The recent addition of these lines resulted in a big performance boost: lib/portage/dep/__init__.py 20:from functools import lru_cache 402:@lru_cache(1024) lib/portage/versions.py 13:from functools import lru_cache 111:@lru_cache(1024) 309:@lru_cache(10240) The values 1024 and 10240 were chosen for some trade-off of speed and ram usage. However, with 64 gigs of ram, my trade-offs might be different than your trade-offs. Therefore, I propose a user-configurable scaling knob, PORTAGE_LRU_CACHE_SCALING_FACTOR. These would then be used like: @lru_cache(1024 * PORTAGE_LRU_CACHE_SCALING_FACTOR) This way, users with excess ram could trade it for a performance boost. Reproducible: Always
We can hook this into the portage.data._init(settings) function which is used to initialize things with user configuration settings.
In https://bugs.python.org/issue24969 there's a rejected proposal to allow runtime resize of lru_cache instances, with rationale give that a lru_cache instance has a __wrapped__ attribute which can be used to unwrap and re-wrap the wrapped function. A disadvantage of the function re-wrapping approach is that it would not be possible to replace all previous imports of the wrapped function with new lru_cache instance, so we would need to add an additional decorator to serve as a layer of indirection for cases when the wrapped function has been imported into another module. However, I expect the performance impact of this extra decorator layer to be negligible.

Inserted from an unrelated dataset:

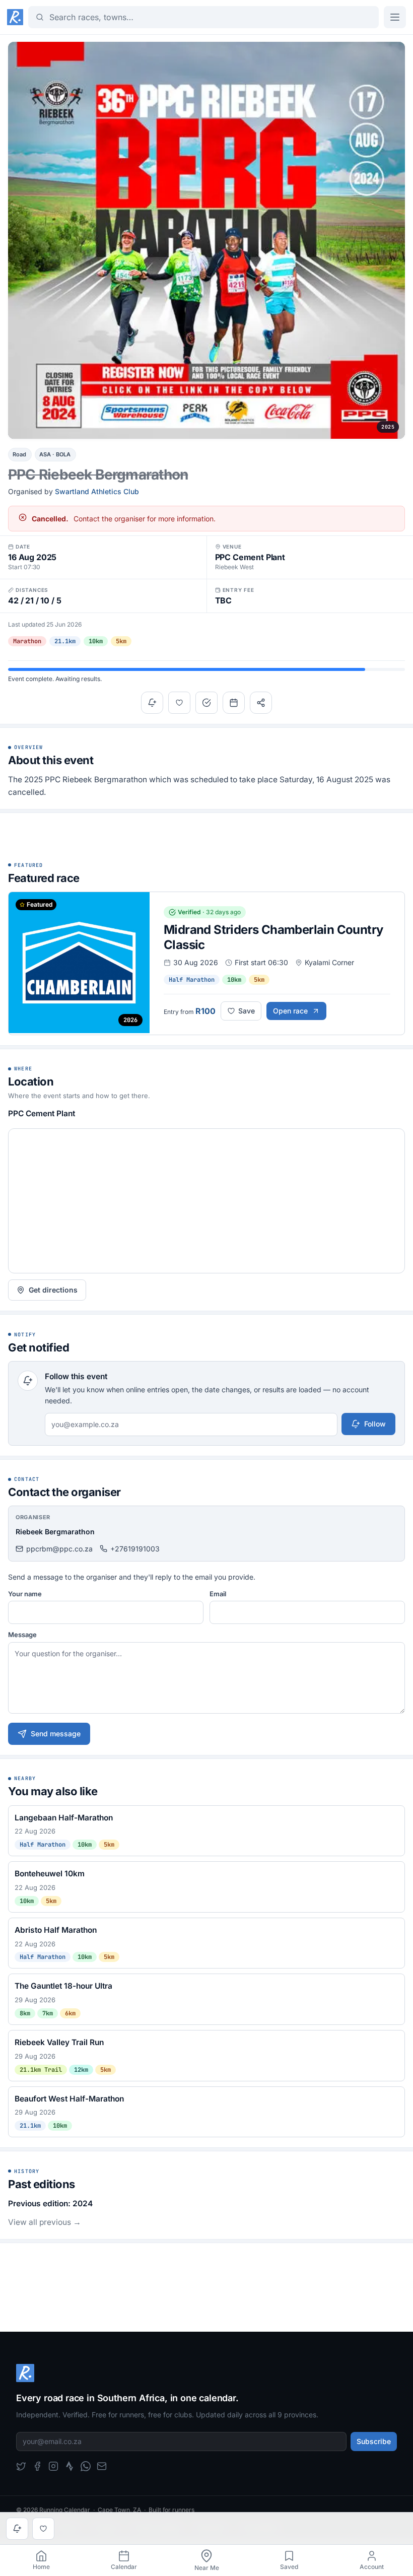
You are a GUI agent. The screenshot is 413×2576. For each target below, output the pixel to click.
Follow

I did some measurements to try to determine whether it's worth to fix this or not. Procedure --------- - I found all the calls to ``lru_cache`` in portage (6, at the time of this test) and parametrized their ``maxsize`` argument with a global constant. See https://github.com/palao/portage/tree/spike/display-dependencies-cache - I prepared a local ebuild repo with a subslot bumped perl ebuild (to trigger a large amount of rebuilds) - the test consists in running ``emerge -p perl`` (using that ebuild) Results ------- I measured the wall-clock time with ``sys-process/time-1.9-r1``. Each cache ``maxsize`` was tested 3 times. The table summarizes the results: +----------------+--------------+ | cache maxsize | wall time [s]| +================+==============+ | no cache | 62(6) | +----------------+--------------+ | 16 | 44(2) | +----------------+--------------+ | 512 | 41(2) | +----------------+--------------+ | 1024 | 40.2(1.1) | +----------------+--------------+ | 2048 | 41.4(5) | +----------------+--------------+ | 4096 | 39.6(1.9) | +----------------+--------------+ | 8192 | 40(2) | +----------------+--------------+ | 16384 | 36.6(8) | +----------------+--------------+ | 32768 | 39(2) | +----------------+--------------+ | 65536 | 39(3) | +----------------+--------------+ The values are the average of the three runs. The errors are the standard deviations. The syntax is: 40.2(1.1) == 40.2 +- 1.1 The system used for the tests is a x1 carbon (8th gen): - Intel(R) Core(TM) i7-10510U CPU @ 1.80GHz - 16 GB RAM Conclusion ---------- This quick test seems to show a very limited improvement in runtime with large cache sizes beyond a clear initial gain. Unless there are good indications against this result, I think this test tells us that it is not worth to add yet another global constant to portage to parametrize the size of the caches: it has a limited benefit for a high maintenance cost. Maybe more extensive tests are required to take a more solid decision though.